Die Forschung ergab, dass Tigerhaie um Fuvahmulah eine starke Ortstreue aufweisen, insbesondere erwachsene Weibchen, die während der Trächtigkeit über längere Zeiträume in dem Gebiet verbleiben. Die Gewässer um die Insel bieten diesen Haien einen wichtigen Lebensraum mit warmen Temperaturen und einem stetigen Nahrungsangebot durch Fischabfälle, was ideale Bedingungen für die Fortpflanzung schafft.
Positive Aussichten für den Schutz des Tigerhais
Die Studie hob Fuvahmulah als wichtigen Standort für den Schutz von Tigerhaien im Indischen Ozean hervor, da hier die weltweit größte bekannte Ansammlung dieser Tiere lebt. Der Schutzstatus der Haie in den Gewässern der Malediven trägt dazu bei, dass die Insel als Vorbild für Naturschutzbemühungen gilt. Forscher betonen, dass die Gewässer um die Insel für die Versorgung weiblicher Tigerhaie während der Trächtigkeit unerlässlich sind und als wichtiger Rückzugsort dienen, der zum Erhalt ihrer Population beiträgt.
Die Forscher wiesen jedoch auch auf die Notwendigkeit weiterer Studien zur geografischen Vernetzung der Tigerhaie von Fuvahmulah hin. Telemetrische Untersuchungen könnten klären, ob diese Haie hauptsächlich in den geschützten Gewässern des maledivischen Haischutzgebiets leben oder sich auch außerhalb dessen Grenzen aufhalten. Solche Erkenntnisse sind unerlässlich, um ihre Wanderungen zu verstehen und Schutzstrategien zu verbessern.
Tourismus und Naturschutz im Gleichgewicht halten
Die Studie äußerte zudem Bedenken hinsichtlich des Fehlens formeller Regelungen für den Haitourismus auf den Malediven, der sich zu einem wichtigen Wirtschaftsfaktor für die lokale Bevölkerung entwickelt hat. Die Forscher stellten fest, dass das Haitauchen an Orten wie dem “Tiger Harbour” auf Fuvahmulah derzeit unreguliert ist und es keine offiziellen Richtlinien für die Fütterung von Haien zu touristischen Zwecken gibt. Die bestehenden Verhaltensregeln an den Tauchplätzen sind freiwillig und variieren je nach Tauchzentrum.
Inspiriert von erfolgreichen Managementstrategien anderer Hai-Tauchgebiete, wie beispielsweise den lokal verwalteten Meeresschutzgebieten in Fidschi, empfahlen die Forscher die Einführung formeller Vorschriften zur Überwachung der Haifütterung und der Tauchpraktiken in Fuvahmulah. Sie argumentierten, dass die Anwendung nachhaltiger Praktiken entscheidend sei, um den langfristigen Erhalt der Tigerhaie und die wirtschaftlichen Vorteile des Hai-Tourismus zu sichern.
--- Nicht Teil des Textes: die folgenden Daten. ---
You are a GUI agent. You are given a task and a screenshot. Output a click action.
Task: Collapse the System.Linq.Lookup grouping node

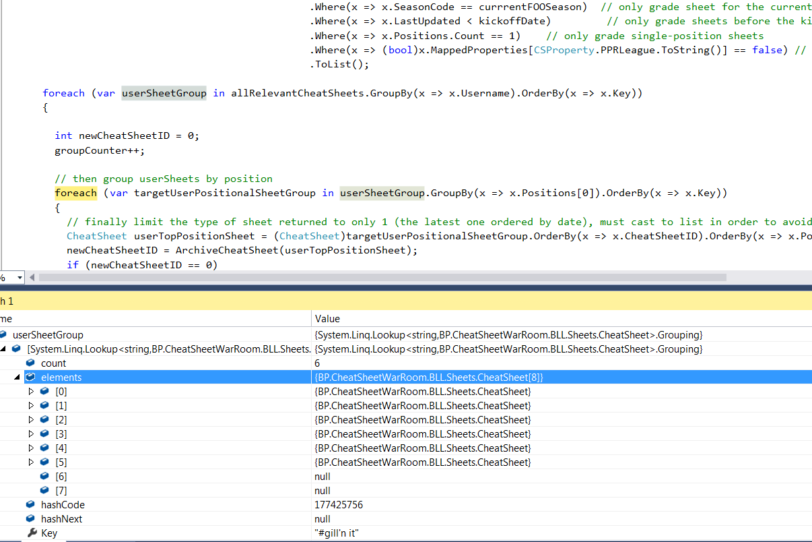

Um künftige Konflikte zwischen Tourismus und Naturschutz zu vermeiden, plädiert die Studie dafür, die Interessen der Interessengruppen in die lokalen Managementpläne einzubeziehen und nachhaltige Ökotourismuspraktiken in einem der größten Haischutzgebiete der Welt zu fördern.
Über die Insel Fuvahmulah
Fuvahmulah ist das zweitsüdlichste Atoll der Malediven und liegt 500 km von der Hauptstadt Malé entfernt. Die Insel mit ihren 9000 Einwohnern ist täglich mit Linienflügen der nationalen Fluggesellschaft Maldivian erreichbar. Mehrere Tauchzentren befinden sich in Hafennähe und bieten Tauchmöglichkeiten für die wachsende Zahl von Touristen, die zum Tigerhai-Tauchen anreisen.

Fuvahmulah ist nicht nur als “Tigerhai-Insel” bekannt, sondern auch für seinen langen, weißen Sandstrand an der Nordostküste, der lokal “Thoondu” genannt wird. Der Strand mit seinen natürlichen Wellenbrechern ist ein beliebtes Ziel für Surfer.